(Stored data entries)
[Start of section]
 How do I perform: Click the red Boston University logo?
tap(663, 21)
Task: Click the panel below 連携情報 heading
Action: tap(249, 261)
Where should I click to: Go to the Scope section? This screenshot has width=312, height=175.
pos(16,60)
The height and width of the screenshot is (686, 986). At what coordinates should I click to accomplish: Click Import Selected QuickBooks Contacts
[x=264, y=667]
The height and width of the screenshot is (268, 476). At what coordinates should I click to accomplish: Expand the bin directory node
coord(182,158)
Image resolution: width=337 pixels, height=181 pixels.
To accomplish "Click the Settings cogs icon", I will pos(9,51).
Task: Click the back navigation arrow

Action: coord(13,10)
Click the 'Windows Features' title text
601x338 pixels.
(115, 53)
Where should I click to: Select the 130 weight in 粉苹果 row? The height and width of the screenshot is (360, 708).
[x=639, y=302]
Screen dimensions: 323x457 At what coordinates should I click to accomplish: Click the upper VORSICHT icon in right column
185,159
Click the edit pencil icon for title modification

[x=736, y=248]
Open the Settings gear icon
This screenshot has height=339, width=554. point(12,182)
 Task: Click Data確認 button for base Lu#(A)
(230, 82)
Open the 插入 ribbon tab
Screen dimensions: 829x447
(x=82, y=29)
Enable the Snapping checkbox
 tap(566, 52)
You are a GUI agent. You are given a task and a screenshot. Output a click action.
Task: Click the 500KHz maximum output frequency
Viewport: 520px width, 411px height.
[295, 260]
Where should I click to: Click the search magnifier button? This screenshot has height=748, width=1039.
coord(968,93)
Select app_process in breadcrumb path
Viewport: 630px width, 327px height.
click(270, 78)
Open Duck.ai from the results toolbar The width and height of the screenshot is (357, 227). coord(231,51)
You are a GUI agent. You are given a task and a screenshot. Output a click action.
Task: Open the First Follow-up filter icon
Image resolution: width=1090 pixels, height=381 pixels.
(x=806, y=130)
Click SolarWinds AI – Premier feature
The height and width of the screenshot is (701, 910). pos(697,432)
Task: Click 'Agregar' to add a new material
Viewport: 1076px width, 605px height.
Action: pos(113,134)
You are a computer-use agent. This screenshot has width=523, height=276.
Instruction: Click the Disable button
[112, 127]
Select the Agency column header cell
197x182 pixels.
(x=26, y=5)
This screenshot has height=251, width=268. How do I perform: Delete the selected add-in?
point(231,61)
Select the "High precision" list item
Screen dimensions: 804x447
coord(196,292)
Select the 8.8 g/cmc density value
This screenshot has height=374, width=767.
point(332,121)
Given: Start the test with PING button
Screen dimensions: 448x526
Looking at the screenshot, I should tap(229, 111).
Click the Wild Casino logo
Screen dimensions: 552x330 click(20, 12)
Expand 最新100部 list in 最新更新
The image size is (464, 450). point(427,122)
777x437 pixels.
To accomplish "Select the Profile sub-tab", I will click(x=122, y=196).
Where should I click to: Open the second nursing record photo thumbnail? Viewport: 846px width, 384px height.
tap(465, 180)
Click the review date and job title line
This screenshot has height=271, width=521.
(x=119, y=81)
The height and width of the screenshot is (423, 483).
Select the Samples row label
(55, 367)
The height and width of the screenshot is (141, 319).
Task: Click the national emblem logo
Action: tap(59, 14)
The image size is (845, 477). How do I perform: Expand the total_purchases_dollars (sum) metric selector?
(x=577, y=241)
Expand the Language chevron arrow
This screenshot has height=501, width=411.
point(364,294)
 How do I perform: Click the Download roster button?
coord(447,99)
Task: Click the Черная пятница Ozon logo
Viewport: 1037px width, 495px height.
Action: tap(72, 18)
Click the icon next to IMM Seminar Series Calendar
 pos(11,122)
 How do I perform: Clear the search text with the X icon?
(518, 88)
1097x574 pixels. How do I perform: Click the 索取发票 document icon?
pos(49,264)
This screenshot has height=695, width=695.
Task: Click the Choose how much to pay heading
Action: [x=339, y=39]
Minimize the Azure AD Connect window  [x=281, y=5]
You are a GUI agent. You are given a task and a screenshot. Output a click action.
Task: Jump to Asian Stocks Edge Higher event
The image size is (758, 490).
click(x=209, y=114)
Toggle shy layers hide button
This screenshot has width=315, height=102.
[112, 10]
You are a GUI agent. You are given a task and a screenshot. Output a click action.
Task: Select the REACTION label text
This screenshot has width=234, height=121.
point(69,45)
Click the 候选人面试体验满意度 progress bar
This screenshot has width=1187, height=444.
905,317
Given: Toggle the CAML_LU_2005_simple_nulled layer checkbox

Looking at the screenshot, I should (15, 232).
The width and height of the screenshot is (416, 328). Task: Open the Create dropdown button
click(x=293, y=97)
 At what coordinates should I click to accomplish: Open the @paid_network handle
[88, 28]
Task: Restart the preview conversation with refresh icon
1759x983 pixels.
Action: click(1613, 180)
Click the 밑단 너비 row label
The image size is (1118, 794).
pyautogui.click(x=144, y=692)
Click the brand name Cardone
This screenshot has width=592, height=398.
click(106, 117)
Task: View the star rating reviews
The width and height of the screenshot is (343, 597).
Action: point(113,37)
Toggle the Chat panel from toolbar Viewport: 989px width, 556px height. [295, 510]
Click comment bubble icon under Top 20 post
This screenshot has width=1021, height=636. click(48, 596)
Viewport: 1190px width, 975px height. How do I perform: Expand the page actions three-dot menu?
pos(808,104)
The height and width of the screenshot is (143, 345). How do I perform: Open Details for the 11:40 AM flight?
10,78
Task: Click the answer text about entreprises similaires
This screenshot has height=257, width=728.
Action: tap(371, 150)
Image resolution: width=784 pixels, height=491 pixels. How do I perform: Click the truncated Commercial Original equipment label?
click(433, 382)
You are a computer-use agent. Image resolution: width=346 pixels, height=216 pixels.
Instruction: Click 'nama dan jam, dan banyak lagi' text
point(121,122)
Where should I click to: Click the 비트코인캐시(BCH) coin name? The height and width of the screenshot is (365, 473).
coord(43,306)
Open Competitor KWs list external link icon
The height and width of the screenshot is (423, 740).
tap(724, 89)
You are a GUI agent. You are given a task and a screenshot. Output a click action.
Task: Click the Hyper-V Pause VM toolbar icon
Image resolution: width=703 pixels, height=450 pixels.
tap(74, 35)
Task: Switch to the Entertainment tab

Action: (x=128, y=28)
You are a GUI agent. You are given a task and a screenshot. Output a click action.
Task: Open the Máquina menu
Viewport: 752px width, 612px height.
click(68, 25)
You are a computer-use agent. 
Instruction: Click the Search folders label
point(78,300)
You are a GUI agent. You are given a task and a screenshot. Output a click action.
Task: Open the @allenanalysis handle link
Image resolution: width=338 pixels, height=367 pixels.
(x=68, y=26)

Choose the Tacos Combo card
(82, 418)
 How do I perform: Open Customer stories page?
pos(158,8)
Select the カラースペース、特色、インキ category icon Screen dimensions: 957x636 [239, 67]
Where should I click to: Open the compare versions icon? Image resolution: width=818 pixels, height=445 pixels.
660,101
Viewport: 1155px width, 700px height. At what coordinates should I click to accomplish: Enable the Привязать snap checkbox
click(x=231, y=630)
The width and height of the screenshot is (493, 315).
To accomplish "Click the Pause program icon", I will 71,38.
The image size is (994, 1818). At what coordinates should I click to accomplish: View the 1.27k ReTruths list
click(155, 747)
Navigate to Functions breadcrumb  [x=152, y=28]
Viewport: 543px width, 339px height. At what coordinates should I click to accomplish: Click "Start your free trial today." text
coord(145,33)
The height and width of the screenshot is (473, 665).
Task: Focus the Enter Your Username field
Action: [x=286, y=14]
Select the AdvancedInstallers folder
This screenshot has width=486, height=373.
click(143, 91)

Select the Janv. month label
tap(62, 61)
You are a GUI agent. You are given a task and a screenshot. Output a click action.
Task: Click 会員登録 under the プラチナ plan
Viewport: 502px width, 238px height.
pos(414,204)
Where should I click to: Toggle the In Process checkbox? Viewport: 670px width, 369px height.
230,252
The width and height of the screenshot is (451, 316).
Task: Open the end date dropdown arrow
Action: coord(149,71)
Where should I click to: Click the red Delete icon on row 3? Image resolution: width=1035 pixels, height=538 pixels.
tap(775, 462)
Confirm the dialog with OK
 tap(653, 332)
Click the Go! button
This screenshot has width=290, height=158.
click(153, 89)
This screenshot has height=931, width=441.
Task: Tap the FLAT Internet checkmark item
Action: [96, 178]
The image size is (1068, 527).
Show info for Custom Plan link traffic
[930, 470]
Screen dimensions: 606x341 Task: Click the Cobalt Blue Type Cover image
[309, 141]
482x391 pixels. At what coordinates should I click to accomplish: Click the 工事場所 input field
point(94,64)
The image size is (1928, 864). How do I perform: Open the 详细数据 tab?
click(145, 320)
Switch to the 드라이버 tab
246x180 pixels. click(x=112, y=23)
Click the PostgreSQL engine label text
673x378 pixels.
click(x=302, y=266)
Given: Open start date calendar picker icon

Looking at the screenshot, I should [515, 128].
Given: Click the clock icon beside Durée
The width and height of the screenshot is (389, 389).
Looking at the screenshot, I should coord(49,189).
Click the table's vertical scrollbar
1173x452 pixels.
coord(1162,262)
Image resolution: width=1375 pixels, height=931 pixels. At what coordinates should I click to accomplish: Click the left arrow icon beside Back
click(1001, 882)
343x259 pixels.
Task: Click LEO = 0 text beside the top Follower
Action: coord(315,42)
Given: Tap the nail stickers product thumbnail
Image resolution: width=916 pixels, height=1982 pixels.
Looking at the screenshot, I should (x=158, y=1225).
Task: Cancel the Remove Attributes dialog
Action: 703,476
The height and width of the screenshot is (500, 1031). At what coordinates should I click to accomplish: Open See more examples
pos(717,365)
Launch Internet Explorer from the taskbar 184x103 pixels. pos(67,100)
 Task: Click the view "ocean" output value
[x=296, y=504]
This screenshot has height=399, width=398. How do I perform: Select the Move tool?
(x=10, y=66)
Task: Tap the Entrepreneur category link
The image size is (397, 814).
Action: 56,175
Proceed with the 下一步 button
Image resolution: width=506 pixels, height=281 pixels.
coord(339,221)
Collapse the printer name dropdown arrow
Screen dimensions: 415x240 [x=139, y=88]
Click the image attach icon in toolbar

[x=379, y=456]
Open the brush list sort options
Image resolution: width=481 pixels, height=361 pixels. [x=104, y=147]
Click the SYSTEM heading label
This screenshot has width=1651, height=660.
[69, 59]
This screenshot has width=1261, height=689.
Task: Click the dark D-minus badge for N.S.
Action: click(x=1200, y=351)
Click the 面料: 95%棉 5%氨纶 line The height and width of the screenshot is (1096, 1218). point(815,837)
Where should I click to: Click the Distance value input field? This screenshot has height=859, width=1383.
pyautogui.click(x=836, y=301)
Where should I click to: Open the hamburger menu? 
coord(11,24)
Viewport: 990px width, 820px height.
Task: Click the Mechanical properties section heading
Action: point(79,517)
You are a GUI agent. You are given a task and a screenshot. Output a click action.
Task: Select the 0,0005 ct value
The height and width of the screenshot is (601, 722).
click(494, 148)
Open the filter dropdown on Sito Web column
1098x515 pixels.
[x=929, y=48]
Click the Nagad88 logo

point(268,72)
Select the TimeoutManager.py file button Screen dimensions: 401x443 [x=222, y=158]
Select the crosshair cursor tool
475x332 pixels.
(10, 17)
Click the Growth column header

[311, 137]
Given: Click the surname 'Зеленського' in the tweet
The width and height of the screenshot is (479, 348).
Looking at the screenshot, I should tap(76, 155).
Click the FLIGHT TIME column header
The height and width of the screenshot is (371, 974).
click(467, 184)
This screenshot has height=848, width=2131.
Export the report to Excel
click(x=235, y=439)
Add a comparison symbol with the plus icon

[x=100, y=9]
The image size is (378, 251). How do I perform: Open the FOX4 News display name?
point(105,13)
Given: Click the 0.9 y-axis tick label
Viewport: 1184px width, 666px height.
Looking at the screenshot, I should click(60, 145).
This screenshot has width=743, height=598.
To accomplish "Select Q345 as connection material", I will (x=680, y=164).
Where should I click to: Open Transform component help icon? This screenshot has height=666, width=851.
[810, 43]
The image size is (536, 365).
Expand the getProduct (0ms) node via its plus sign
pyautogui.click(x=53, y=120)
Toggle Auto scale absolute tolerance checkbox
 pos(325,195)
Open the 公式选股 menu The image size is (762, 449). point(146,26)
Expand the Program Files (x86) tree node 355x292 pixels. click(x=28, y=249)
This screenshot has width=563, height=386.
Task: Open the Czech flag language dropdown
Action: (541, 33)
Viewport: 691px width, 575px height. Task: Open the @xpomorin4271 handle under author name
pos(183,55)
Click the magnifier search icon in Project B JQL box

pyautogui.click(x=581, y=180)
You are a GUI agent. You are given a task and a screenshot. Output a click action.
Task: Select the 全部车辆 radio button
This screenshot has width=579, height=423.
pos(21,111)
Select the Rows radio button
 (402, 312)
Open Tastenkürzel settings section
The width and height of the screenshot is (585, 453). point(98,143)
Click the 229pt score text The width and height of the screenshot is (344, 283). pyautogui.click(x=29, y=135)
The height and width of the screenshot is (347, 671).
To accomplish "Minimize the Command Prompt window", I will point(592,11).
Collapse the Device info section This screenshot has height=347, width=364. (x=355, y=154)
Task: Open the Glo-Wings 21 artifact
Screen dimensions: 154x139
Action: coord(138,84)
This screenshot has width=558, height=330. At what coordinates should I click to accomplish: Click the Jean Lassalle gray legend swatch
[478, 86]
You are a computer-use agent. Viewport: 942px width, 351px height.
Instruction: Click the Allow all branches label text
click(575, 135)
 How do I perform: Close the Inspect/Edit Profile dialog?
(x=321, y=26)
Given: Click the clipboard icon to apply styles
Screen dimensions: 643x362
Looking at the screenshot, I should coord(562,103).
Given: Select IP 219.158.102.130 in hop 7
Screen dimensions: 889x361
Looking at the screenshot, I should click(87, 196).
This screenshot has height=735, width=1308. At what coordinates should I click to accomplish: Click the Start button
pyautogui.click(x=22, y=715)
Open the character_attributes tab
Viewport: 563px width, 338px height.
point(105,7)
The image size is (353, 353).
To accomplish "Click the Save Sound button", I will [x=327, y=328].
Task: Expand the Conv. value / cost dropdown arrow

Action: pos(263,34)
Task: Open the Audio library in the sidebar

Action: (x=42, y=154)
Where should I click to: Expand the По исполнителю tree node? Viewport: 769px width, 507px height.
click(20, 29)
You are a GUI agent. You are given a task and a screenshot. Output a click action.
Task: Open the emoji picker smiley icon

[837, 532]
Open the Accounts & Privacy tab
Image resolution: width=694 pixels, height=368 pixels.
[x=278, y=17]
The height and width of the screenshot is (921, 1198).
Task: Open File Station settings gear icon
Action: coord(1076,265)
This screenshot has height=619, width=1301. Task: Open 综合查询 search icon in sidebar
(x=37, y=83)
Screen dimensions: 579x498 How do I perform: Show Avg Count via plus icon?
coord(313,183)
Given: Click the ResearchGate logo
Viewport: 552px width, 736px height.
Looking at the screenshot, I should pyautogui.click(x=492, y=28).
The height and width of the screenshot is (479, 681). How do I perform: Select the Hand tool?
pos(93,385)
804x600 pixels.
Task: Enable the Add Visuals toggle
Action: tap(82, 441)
[End of section]
**Work order**
Which lines above hold the string "will"? Copy every one of them.

**Answer for the task**
To accomplish "Click the Settings cogs icon", I will pos(9,51).
To accomplish "Select the Profile sub-tab", I will click(x=122, y=196).
To accomplish "Click the Pause program icon", I will 71,38.
To accomplish "Select Q345 as connection material", I will (x=680, y=164).
To accomplish "Minimize the Command Prompt window", I will point(592,11).
To accomplish "Click the Save Sound button", I will [x=327, y=328].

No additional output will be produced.